Pur consapevole della delicatezza del tema, Stroppa precisa di non voler alimentare polemiche politiche e rilancia una domanda diretta: “Cosa si può fare?”. Da qui parte una serie di proposte operative che, secondo lui, il governo dovrebbe valutare con urgenza.

Il modello tedesco e le occasioni perse

Secondo Stroppa, l’Italia dovrebbe ispirarsi al “modello tedesco”, anche se in passato le sue indicazioni sarebbero rimaste inascoltate. “La Germania sta lavorando rapidamente su due binari – scrive l’informatico – Il primo è una difesa di alto livello, basata su sistemi molto costosi contro minacce sofisticate, facendo leva sul proprio colosso Rheinmetall, che ha stretto un accordo con l’americana Anduril”.

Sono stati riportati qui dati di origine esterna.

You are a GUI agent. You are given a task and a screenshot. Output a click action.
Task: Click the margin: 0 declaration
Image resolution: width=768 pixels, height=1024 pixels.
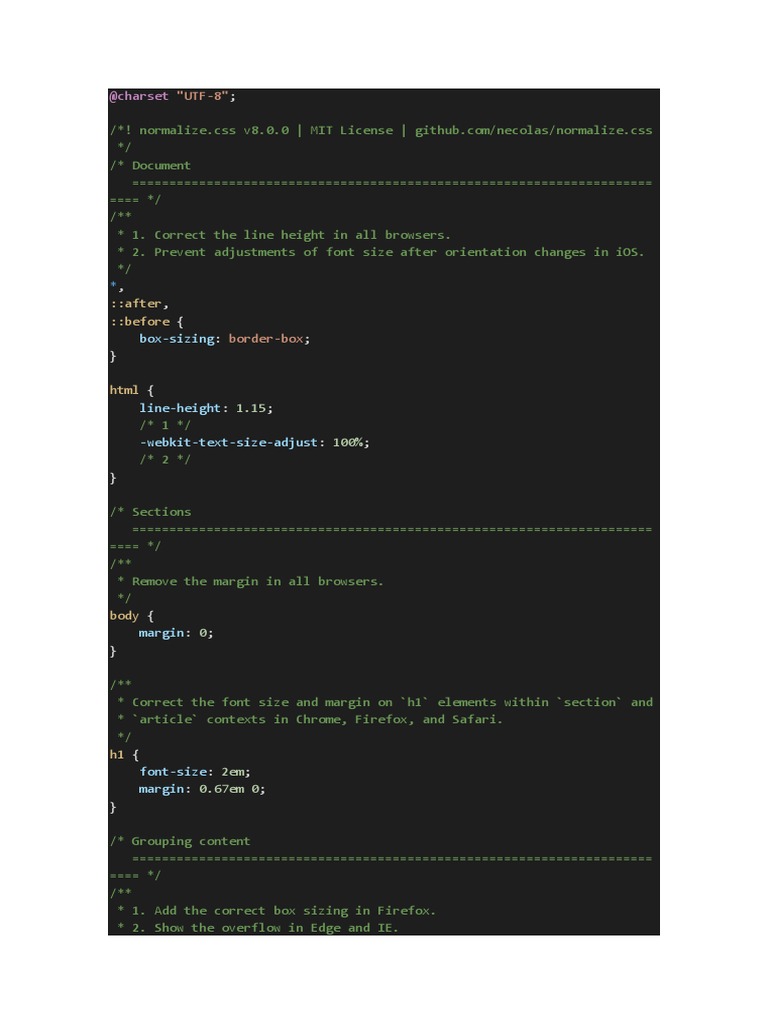click(176, 633)
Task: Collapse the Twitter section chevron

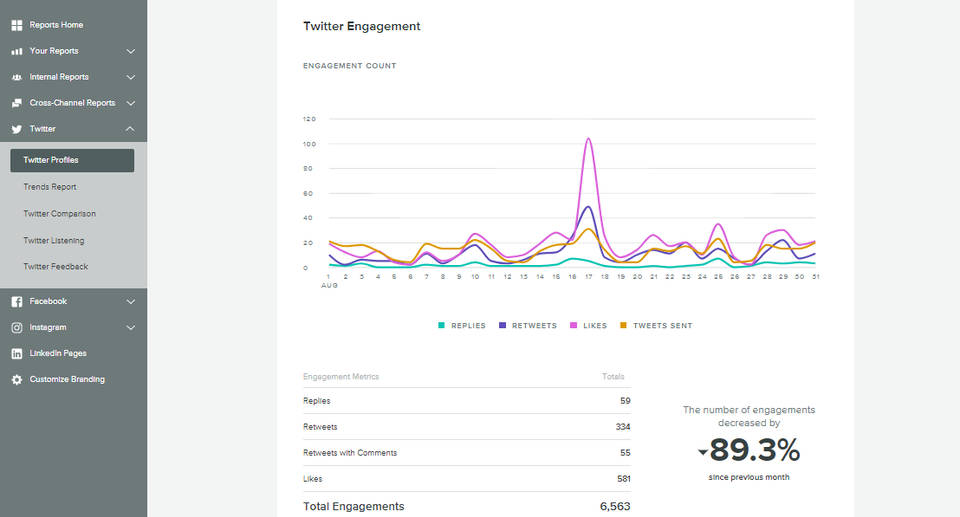Action: tap(131, 129)
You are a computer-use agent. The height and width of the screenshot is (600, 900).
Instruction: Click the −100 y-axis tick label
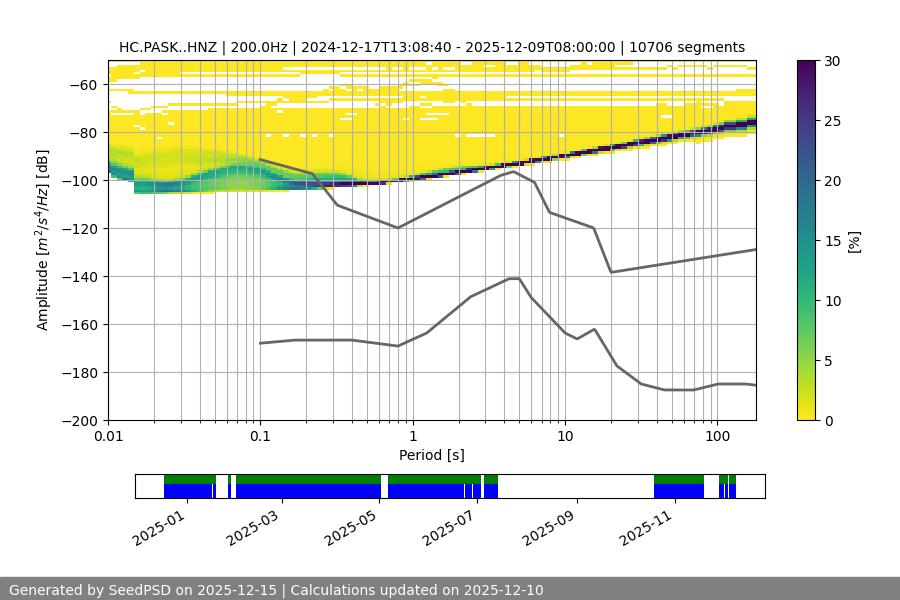pos(85,181)
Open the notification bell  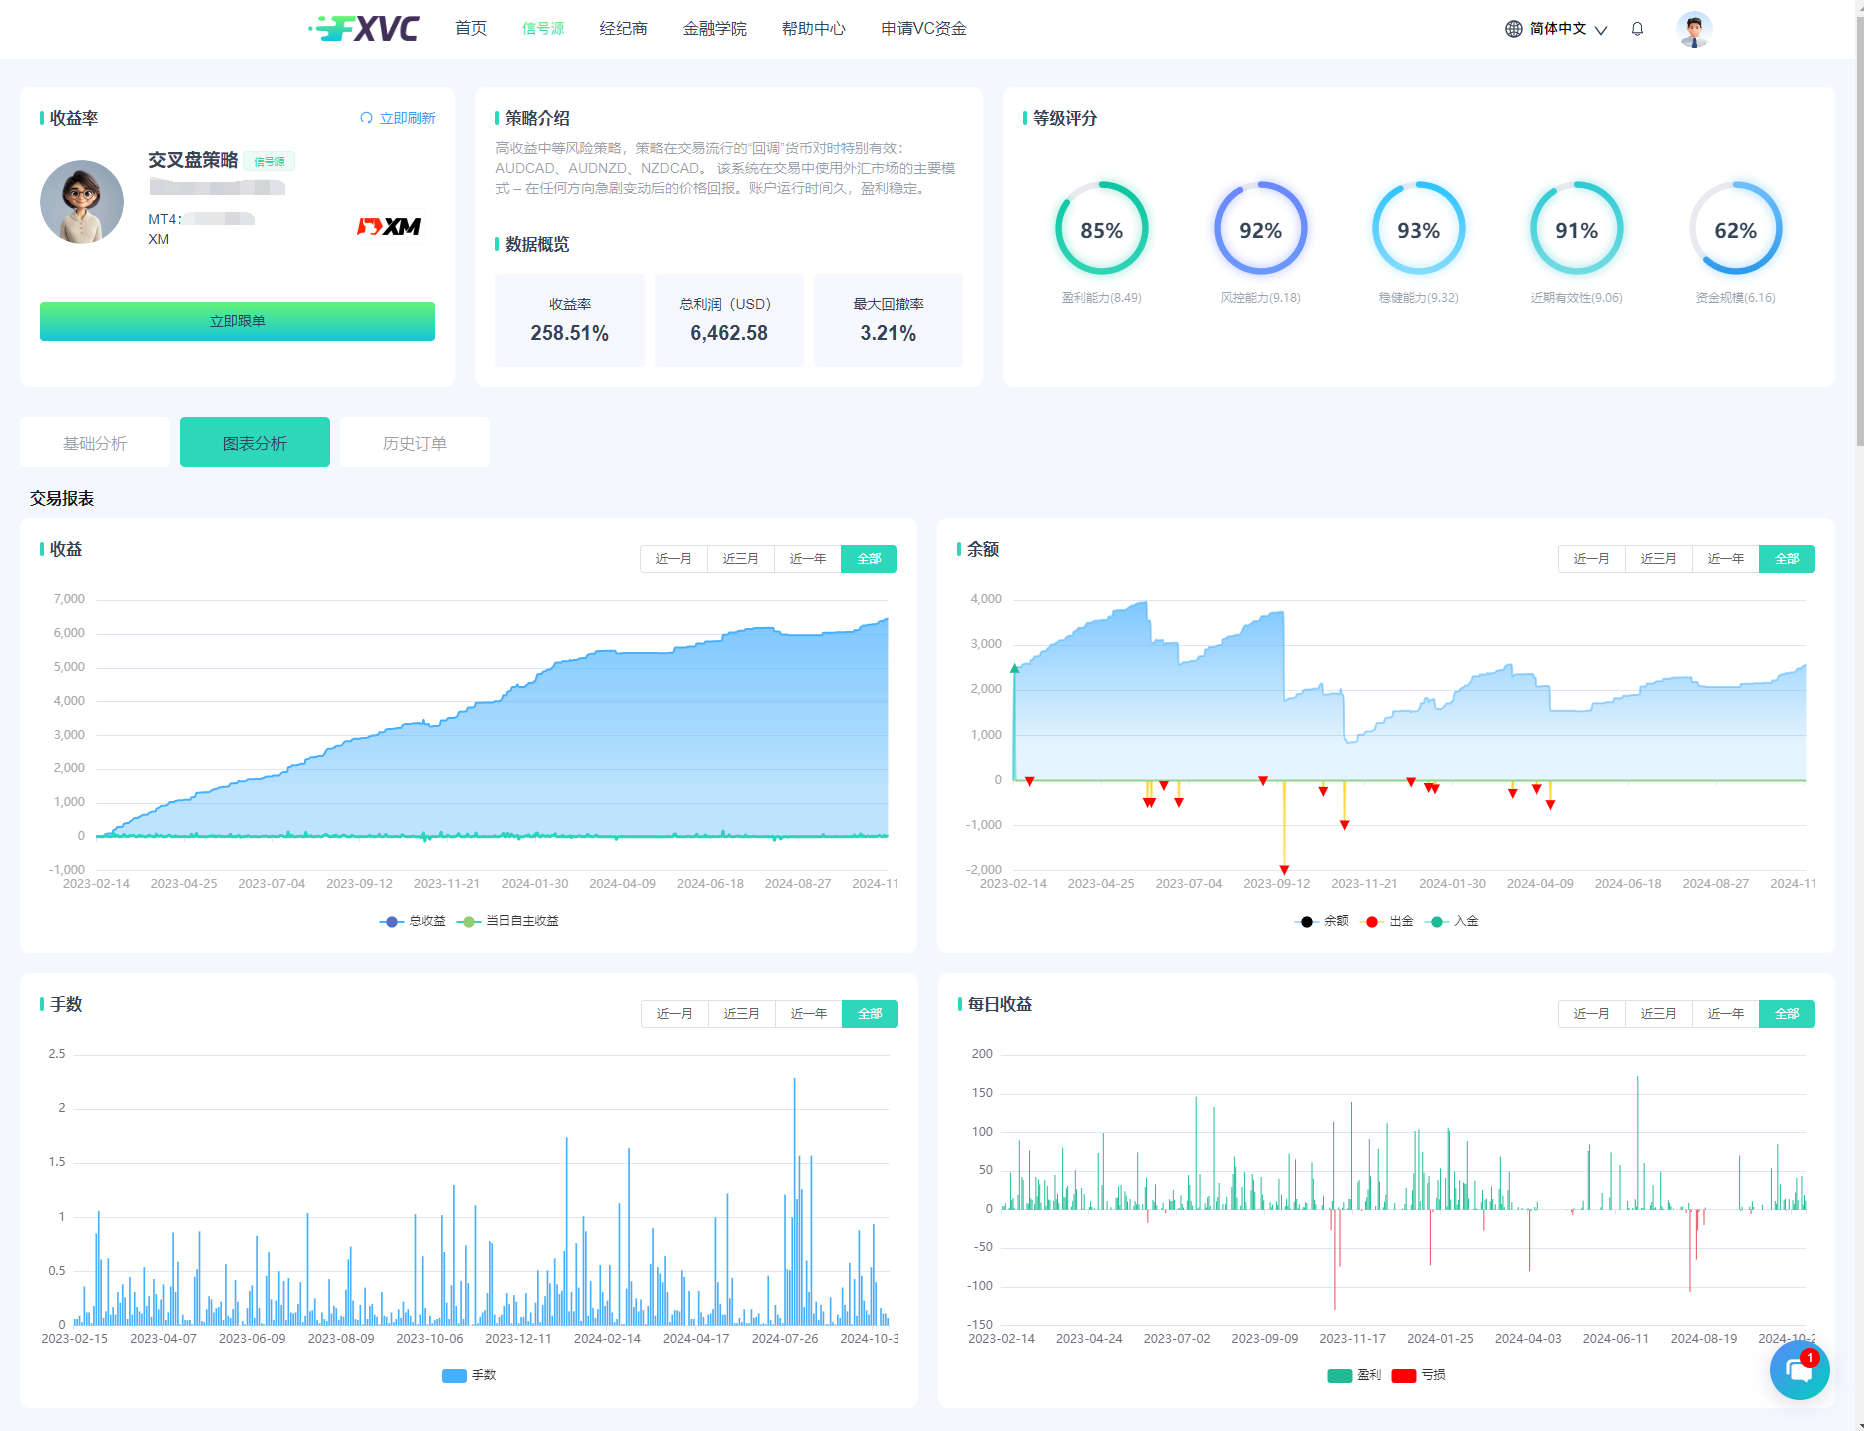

Il riferimento è alla collaborazione tra Rheinmetall e Anduril Industries, realtà attiva nello sviluppo di tecnologie militari avanzate. Stroppa sottolinea di aver tentato in passato di favorire un dialogo simile anche in Italia: “Tre anni fa avevo proposto alle istituzioni italiane di avviare un dialogo con Anduril tramite un canale privilegiato; nel frattempo Anduril ha chiuso accordi con i governi di Germania, Polonia e Regno Unito”.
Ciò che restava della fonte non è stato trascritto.